## begin GIVEN PASSAGE

Comet, SDSC’s petascale supercomputer

The NSF-funded Comet supercomputer at SDSC was one of several high-performance computers used by researchers to help confirm that the discovery of gravitational waves before a formal announcement was made.

On September 14, scientists detected gravitational waves by both of the NSF-funded Laser Interferometer Gravitational-Wave Observatory (LIGO) detectors, according to the agency’s February 11 announcement. The waves reached Earth from the southern hemisphere, passed through the Earth, and emerged at the Earth’s surface, first at the LIGO interferometer near Livingston, Louisiana, and then, seven milliseconds later and 1,890 miles away at the second LIGO interferometer, in Hanford, Washington.

Scientists soon realized they had the tell-tale “chirp” signature of two black holes merging. At the moment of the collision, about three times the mass of the sun was converted into gravitational waves with a peak power outlet of about 50 times that of the whole visible universe, according to the NSF/LIGO announcement.

## end GIVEN PASSAGE
## begin SUPPLIED MATERIAL

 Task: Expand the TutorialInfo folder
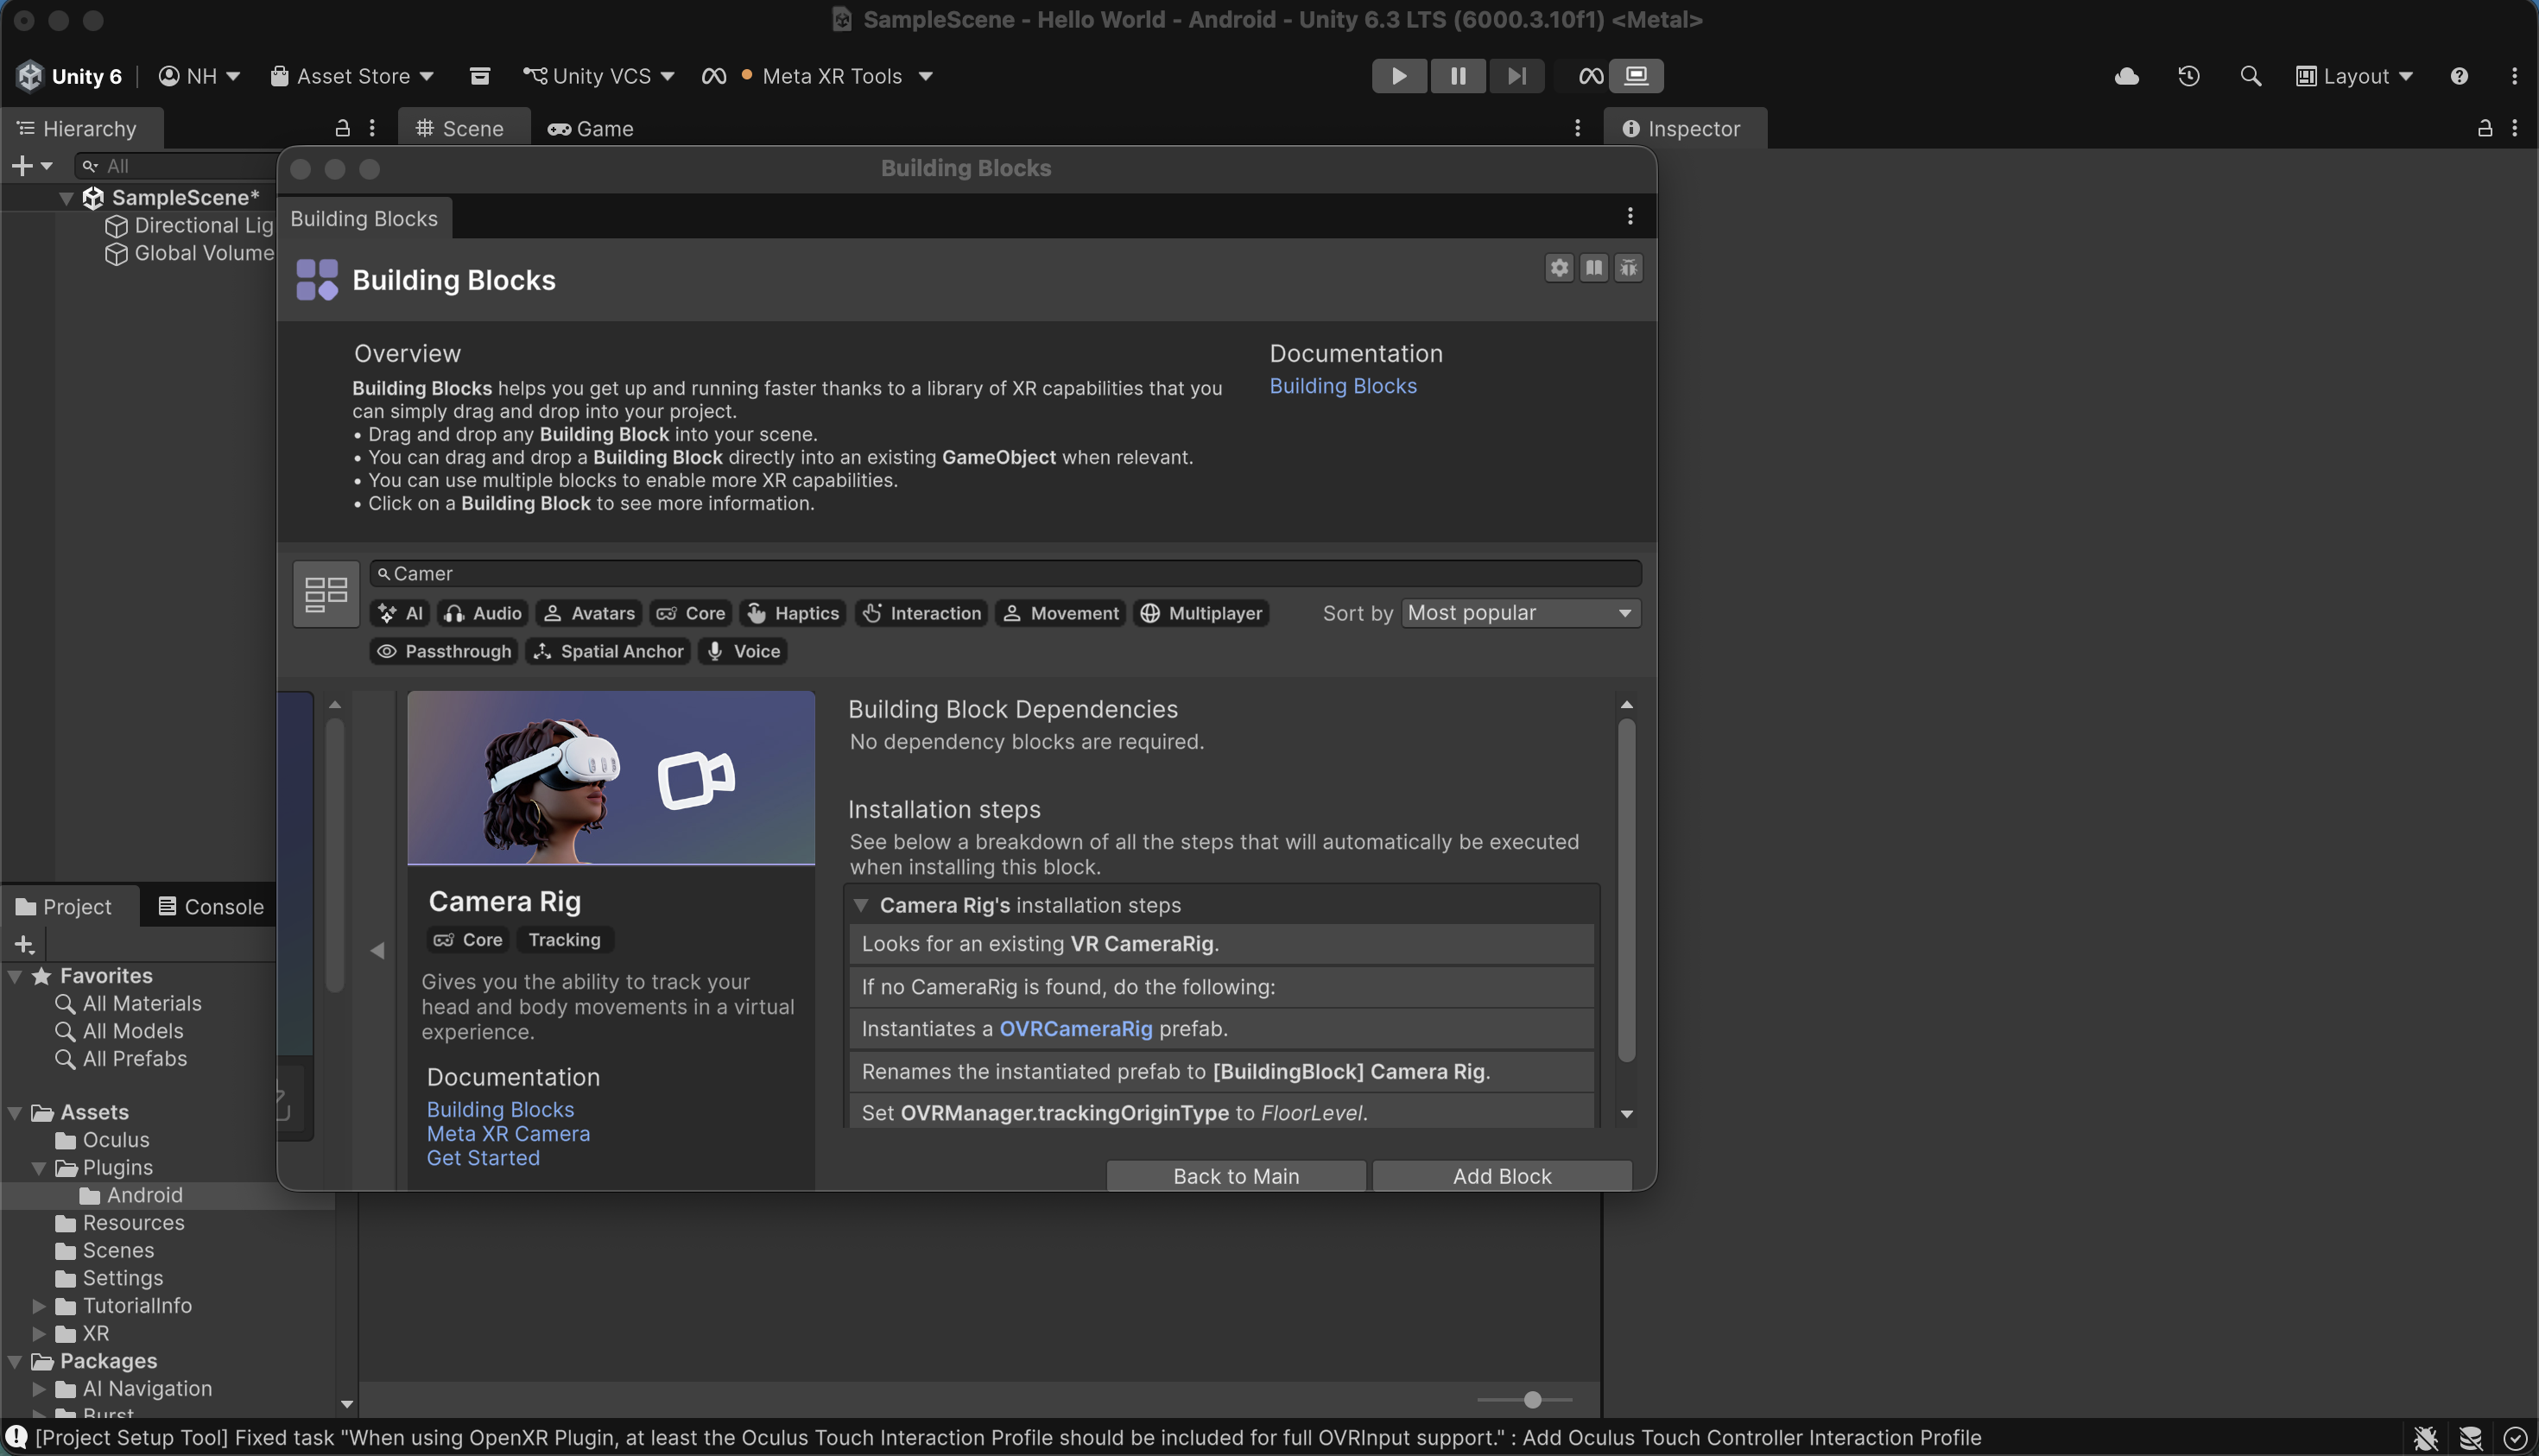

## end SUPPLIED MATERIAL

THE EXERCISE: Please continue the passage about Comet and the gravitational-wave detection, picking up after its final sentence. The listing stands apart from the passage about Comet and the gravitational-wave detection.

THE ANSWER:
The collision of the two black holes happened 1.3 billion years ago, generating waves that have been traveling through the universe ever since. The discovery, however, immediately rippled with full force throughout and beyond the astrophysics research community, confirming Einstein’s belief that gravitational waves existed. That belief was an outgrowth of his groundbreaking general theory of relativity, which depicted gravity as a distortion of space and time triggered by the presence of matter.

Until now, scientists had found only indirect evidence of their existence. Einstein correctly thought that by the time the gravitational waves reached us they would be much weaker, so weak no one would ever be able to measure them. That’s only because he likely could not have imagined today’s technology that enables LIGO’s two detectors to detect movements that are a tiny fraction of the width of an atomic nucleus.

A computer simulation shows the collision of two black holes, a tremendously powerful event detected for the first time ever by the Laser Interferometer Gravitational-Wave Observatory, or LIGO.